Toutes les vacances, vous partiez ensemble ?

Oui, sauf la partie de mes vacances que je passais avec mes parents.

Et toujours Ă  bicyclette ?

Oui, au dĂ©but, tout au moins. Plus tard on s’est rendu compte que ça devenait difficile parce qu’il y a eu de plus en plus de circulation. Alors on partait Ă  pied. On avait trouvĂ© un truc, c’était les chemins de halage. On suivait les canaux, et cela avait un charme extraordinaire.

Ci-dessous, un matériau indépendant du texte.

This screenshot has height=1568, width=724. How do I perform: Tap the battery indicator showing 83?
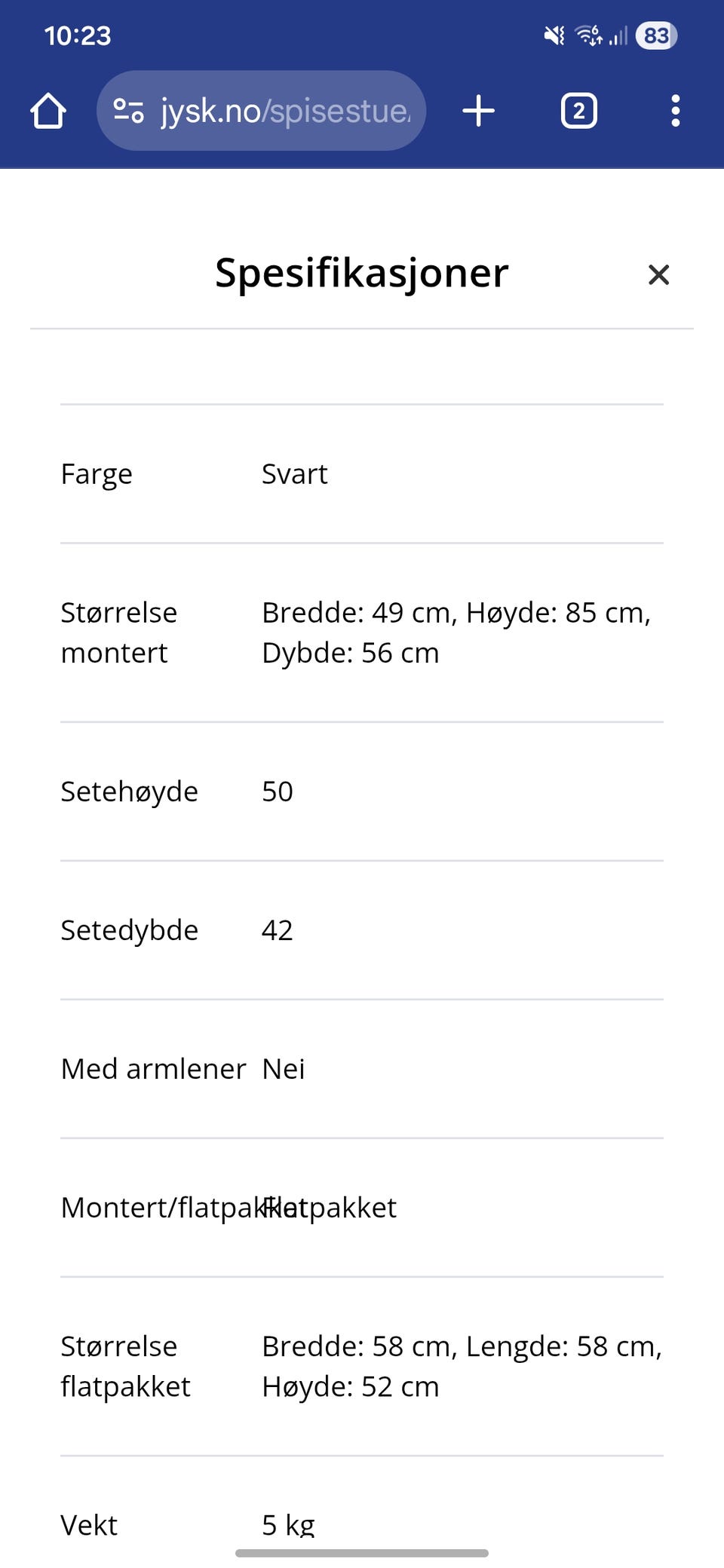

On a fait je ne sais combien de kilomĂštres comme cela.

Cioran avait un goĂ»t immodĂ©rĂ© de la randonnĂ©e. Pour lui, c’était comme le travail manuel, marcher, faire de la bicyclette, c’était Ă©vacuer la conscience, c’était ne plus ĂȘtre que dans le paysage, dans le mouvement de la marche.

Quand on faisait ces randonnĂ©es, Ă  pied ou Ă  bicyclette, on faisait des kilomĂštres, dans une journĂ©e, avec le sac Ă  dos, on a mĂȘme fait du camping. On pouvait camper partout Ă  l’époque, je me souviens en particulier qu’on avait campĂ© sur la place de l’église, une merveilleuse Ă©glise romane qui surplombe la mer, Ă  Talmont, sur l’embouchure de la Gironde. Puis, on a continuĂ©, et on est arrivĂ© tout prĂšs des Landes, et lĂ  : interdiction absolue de faire du camping sauvage. On a dĂ» aller dans un vrai camping. Ça a Ă©tĂ© l’horreur, et on n’a plus jamais fait de camping aprĂšs.

Vous n ‘avez jamais voyagĂ© en dehors de l’Europe.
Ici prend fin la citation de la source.